[WORK TO DO]
1. Please answer these questions from the thread:
(a) According to the thread, how far out does common lidar now get accurate points?
(b) Besides another signal, what does lidar provide to the system?
(c) How far apart are human eyeballs placed, as stated in the thread?
2. Rewrite the thread from "13 comments" to "on the road.", substituting "prediction engine" for "correlation engine".

[EXTRACT]
Hacker News new | ask | show | jobs
by tgog 2499 days ago
This completely neglects the fact that humans can build near perfect 3D representations of the world with 2D images stitched together with the parallax neural nets in our brain. This blogpost briefly mentions it in one line as a throwaway and says you'd need extremely high resolution cameras?? Doesn't make sense at all. Two cameras of any resolution spaced a regular distance apart should be able to build a better parallax 3D model than any one camera alone.
13 comments

The first thing we need to remember is the self driving doesn't work like our brain. If they do then we don't need to train them with billions of images. So the main problem is not just building the 3d models. For example we don't crash into the car because we never seen that car model or that kind of vehicle before. Check https://cdn.technologyreview.com/i/images/bikeedgecasepredic... we never think that there is a bike infront of us.

Humans do lot more than just identifying an image or doing 3d reconstruction. We have context about the roads, we constantly predict the movement of other cars, we do know how to react based on the situation and most importantly we are not fooled by simple image occlusions. Essentially we have a gigantic correlation engine that takes decision based on comprehending different things happening on the road.

The AI algorithms we teach does not work in the same way as we do. They overly depend on the identifying the image. Lidar provides another signal to the system. It provides redundancy and allows the system to take the right decision. Take the above linked image for an example.

We may not need a lidar once the technology matures but at this stage it is a pretty important redundant system.

> So the main problem is not just building the 3d models

That's not relevant when discussing which technology to use to build the 3d models. Everything you said is accurate until the last few sentences. Lidar provide the same information (line of sight depth) as stereo cameras, just in a different way. The person you're responding to is talking about depth from stereo, not cognition.

> Lidar provide the same information (line of sight depth) as stereo cameras, just in a different way.

This is incorrect, the amount of parallax you need to get the same kind of accurate depth using camera is infeasible. Velodynes other common lidar now gets you points accurate at 150m+. Cameras can't do that, and if you use nets to guess you'll still make mistakes.

> The person you're responding to is talking about depth from stereo, not cognition.

You miss the point; saying human 3D reconstruction works because of sensors without world context is naive. The response was trying to capture that; human perception systems utilize context / background knowledge extensively.

> the amount of parallax you need to get the same kind of accurate depth using camera is infeasible. Velodynes other common lidar now gets you points accurate at 150m+

I meant they both just provide line of sight depth.

The point being made by the first comment is that human eyeballs placed one inch apart are currently the gold standard for the actual looking part. So the right set of cameras is by definition sufficient for the looking part of driving. The cameras just have to replace eyes well enough. The brain replacement is farther down the chain.

From the OP:

> humans can build near perfect 3D representations of the world with 2D images stitched together with the parallax neural nets in our brain

This is a statement about cognition. And the response addresses this.

[EXTRACTED ENTRIES]
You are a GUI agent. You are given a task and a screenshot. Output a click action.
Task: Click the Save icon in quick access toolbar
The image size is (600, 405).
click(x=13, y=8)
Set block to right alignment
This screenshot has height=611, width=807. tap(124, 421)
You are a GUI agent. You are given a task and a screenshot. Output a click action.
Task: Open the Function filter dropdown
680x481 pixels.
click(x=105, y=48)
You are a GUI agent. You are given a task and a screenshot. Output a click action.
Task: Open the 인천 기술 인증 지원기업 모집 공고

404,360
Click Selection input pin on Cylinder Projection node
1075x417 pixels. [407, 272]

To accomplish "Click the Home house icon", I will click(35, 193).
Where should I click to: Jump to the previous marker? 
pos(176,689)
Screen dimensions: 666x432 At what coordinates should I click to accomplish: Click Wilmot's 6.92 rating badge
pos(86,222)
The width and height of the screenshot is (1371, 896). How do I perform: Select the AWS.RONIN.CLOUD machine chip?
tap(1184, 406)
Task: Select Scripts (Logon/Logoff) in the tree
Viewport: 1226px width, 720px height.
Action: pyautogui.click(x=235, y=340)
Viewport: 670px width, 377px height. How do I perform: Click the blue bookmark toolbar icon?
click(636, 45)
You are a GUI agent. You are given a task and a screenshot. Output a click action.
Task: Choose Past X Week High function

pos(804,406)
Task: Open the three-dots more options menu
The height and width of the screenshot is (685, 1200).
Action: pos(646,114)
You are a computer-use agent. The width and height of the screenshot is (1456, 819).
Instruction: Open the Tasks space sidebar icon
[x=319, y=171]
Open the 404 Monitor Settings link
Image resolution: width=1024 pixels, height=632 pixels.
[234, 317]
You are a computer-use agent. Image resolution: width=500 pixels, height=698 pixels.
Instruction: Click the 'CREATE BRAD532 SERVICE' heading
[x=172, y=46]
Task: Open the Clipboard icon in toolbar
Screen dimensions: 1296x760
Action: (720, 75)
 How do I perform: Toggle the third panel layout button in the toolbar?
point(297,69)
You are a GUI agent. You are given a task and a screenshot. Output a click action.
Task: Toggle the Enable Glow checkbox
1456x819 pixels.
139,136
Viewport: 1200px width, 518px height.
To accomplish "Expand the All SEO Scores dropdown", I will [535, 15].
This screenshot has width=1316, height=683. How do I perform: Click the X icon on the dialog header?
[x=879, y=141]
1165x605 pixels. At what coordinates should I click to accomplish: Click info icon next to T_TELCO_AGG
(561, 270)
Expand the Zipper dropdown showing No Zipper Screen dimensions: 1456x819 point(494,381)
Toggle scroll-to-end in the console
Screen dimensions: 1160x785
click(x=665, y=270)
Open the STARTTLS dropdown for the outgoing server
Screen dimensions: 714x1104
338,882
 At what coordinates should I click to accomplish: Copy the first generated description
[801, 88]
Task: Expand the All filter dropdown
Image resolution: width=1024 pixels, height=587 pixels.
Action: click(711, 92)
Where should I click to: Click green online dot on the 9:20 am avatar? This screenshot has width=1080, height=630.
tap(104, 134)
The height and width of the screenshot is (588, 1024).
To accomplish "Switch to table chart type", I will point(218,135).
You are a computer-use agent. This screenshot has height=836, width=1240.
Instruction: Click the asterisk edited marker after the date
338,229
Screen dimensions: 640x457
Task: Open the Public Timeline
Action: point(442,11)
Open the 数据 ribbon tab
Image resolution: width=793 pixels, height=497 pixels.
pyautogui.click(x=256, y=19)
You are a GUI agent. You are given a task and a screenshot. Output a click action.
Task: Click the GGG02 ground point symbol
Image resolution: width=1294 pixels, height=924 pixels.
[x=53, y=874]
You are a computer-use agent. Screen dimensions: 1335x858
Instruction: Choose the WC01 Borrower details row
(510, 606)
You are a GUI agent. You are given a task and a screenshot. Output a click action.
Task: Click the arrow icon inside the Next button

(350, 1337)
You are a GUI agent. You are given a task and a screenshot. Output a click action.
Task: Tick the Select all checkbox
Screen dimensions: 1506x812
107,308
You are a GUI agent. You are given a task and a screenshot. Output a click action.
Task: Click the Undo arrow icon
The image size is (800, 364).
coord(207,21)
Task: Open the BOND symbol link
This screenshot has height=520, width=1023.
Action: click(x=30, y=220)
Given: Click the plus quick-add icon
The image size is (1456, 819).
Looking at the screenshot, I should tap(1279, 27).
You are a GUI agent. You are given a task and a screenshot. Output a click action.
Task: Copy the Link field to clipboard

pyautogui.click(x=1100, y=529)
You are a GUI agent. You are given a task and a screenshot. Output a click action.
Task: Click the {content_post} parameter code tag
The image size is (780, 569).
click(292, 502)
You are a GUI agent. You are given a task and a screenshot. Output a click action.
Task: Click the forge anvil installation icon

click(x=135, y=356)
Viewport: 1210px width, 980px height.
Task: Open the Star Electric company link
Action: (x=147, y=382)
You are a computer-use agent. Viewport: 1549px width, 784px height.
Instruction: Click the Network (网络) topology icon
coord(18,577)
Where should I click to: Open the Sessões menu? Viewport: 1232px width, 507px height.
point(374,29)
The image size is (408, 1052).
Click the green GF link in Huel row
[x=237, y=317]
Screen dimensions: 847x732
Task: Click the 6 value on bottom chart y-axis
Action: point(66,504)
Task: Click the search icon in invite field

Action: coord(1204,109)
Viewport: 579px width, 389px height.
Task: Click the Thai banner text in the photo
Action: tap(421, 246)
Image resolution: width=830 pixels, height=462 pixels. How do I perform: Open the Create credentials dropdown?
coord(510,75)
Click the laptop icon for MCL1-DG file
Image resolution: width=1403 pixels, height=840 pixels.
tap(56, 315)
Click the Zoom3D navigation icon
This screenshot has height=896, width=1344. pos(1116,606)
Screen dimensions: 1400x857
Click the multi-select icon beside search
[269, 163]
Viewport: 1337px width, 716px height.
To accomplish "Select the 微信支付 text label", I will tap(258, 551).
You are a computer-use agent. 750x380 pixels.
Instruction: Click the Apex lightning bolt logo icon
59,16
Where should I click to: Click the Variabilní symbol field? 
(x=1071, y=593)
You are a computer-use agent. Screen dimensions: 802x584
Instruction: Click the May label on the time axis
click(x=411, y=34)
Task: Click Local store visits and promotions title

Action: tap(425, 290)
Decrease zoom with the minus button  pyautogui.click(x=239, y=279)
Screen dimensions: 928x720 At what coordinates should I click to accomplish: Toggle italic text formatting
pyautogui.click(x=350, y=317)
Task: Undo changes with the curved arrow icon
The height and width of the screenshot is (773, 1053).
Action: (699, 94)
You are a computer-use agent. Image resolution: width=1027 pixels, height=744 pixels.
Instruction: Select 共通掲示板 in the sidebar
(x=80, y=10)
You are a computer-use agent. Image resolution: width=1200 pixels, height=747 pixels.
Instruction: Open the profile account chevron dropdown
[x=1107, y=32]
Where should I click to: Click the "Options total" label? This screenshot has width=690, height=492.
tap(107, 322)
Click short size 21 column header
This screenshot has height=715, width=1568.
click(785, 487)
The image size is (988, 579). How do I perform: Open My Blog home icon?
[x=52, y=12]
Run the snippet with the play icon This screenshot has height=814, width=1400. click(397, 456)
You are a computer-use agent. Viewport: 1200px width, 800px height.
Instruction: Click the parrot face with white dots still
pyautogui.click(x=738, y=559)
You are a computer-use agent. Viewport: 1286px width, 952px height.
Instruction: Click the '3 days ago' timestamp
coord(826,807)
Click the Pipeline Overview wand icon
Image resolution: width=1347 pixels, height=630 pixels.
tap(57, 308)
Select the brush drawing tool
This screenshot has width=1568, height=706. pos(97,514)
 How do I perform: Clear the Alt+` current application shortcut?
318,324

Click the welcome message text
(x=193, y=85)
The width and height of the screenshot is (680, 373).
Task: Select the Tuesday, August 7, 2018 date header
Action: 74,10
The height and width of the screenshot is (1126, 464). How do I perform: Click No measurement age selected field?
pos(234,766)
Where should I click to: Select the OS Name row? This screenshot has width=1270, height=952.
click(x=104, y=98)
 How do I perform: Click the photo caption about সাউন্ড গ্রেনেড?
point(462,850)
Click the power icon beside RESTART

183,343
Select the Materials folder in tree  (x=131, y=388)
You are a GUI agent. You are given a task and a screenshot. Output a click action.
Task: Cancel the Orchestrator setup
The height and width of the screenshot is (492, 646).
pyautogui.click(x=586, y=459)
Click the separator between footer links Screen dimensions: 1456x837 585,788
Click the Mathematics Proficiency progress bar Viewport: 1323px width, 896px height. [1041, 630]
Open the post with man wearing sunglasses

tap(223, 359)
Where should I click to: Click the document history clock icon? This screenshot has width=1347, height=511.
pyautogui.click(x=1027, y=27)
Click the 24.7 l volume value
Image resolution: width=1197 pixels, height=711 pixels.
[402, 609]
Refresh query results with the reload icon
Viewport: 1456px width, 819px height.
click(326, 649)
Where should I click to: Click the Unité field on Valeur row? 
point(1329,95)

[FINAL ANSWERS]
1.
(a) 150m+
(b) Redundancy, which allows the system to take the right decision.
(c) One inch apart.

2.
13 comments

The first thing we need to remember is the self driving doesn't work like our brain. If they do then we don't need to train them with billions of images. So the main problem is not just building the 3d models. For example we don't crash into the car because we never seen that car model or that kind of vehicle before. Check https://cdn.technologyreview.com/i/images/bikeedgecasepredic... we never think that there is a bike infront of us.

Humans do lot more than just identifying an image or doing 3d reconstruction. We have context about the roads, we constantly predict the movement of other cars, we do know how to react based on the situation and most importantly we are not fooled by simple image occlusions. Essentially we have a gigantic prediction engine that takes decision based on comprehending different things happening on the road.